The spring real estate market is right around the corner, and the annual frenzy of home buying and selling will begin again. For many parents, the residential search means finding a house in a neighborhood and school district with desired characteristics. But new research shows that not all families have the luxury of taking these factors into account.
To better understand how people choose a home, Hope Harvey, Kelley Fong, Kathryn Edin, and Stefanie DeLuca interviewed 156 parents with young children in metro areas in Ohio and Texas. They interviewed about two-thirds of the parents again one year later, and also accompanied about two dozen residents who moved between interviews on their search for a new home.
Regardless of their financial resources, parents of all racial and ethnic backgrounds expressed similar desires for high-quality homes in safe neighborhoods with strong schools where they could live for many years. However, parents thought about the goals of their searches differently depending on their income level. Higher-income parents’ searches were geared toward finding “forever homes,” and these parents attempted to come as close as possible to achieving their long-term preferences. In contrast, nearly all of the lower-income parents in the study were seeking to rent rather than buy. Because circumstances like eviction often pushed them to relocate, these parents tended to look for a new rental unit that would meet their immediate needs. Thinking of these rented homes as “temporary stops,” lower-income parents deferred their plans to search for homes that better matched their preferences until they were ready to buy a home.

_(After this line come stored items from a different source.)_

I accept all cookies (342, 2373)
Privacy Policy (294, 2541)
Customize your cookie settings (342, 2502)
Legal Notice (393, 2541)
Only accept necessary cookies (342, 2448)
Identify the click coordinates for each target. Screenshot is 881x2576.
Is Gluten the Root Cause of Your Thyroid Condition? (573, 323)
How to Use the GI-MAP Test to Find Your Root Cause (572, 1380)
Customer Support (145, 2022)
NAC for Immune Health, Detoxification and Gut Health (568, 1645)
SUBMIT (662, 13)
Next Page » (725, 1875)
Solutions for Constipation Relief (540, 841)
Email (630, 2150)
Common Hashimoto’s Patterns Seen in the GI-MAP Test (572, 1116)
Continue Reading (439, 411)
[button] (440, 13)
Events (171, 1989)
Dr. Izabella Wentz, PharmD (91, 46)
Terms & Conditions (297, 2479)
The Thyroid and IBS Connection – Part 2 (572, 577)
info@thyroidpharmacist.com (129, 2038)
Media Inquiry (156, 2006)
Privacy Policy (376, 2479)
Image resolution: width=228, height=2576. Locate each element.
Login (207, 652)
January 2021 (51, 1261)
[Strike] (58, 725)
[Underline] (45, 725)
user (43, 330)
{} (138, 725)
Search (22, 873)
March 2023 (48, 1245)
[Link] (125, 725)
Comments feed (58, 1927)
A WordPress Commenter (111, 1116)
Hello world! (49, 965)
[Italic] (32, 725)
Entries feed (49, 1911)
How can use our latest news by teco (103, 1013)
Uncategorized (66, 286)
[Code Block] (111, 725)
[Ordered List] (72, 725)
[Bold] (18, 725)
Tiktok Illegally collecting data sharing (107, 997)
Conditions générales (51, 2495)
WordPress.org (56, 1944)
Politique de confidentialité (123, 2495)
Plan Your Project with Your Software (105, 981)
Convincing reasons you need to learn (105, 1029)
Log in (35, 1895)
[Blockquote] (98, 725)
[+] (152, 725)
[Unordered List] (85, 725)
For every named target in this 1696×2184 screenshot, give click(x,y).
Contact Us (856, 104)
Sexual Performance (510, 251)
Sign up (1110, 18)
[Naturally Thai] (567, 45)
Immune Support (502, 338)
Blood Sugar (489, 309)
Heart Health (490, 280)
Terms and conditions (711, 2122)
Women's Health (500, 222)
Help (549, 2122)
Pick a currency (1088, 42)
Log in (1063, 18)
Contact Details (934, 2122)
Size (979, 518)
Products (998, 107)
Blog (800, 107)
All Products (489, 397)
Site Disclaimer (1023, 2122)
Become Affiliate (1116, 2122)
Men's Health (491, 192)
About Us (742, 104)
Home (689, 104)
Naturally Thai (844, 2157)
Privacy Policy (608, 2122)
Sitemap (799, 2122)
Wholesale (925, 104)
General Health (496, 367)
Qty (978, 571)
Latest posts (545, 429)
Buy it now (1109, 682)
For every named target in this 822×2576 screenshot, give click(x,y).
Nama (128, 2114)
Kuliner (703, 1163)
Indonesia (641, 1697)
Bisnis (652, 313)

Understanding why lower-income parents may be willing to settle for houses that don’t match their long-term preferences is key to reducing a number of social inequalities, like disparities in school and neighborhood quality across income groups. This study shows that parents who decide to relocate before they can afford to purchase a home often turn to rental units that are better than their previous residences, while falling far short of their ideals. As a result, solutions that provide families more time to evaluate their options–like giving evicted residents longer to move–could help lower-income families forced to move on a tight timeline.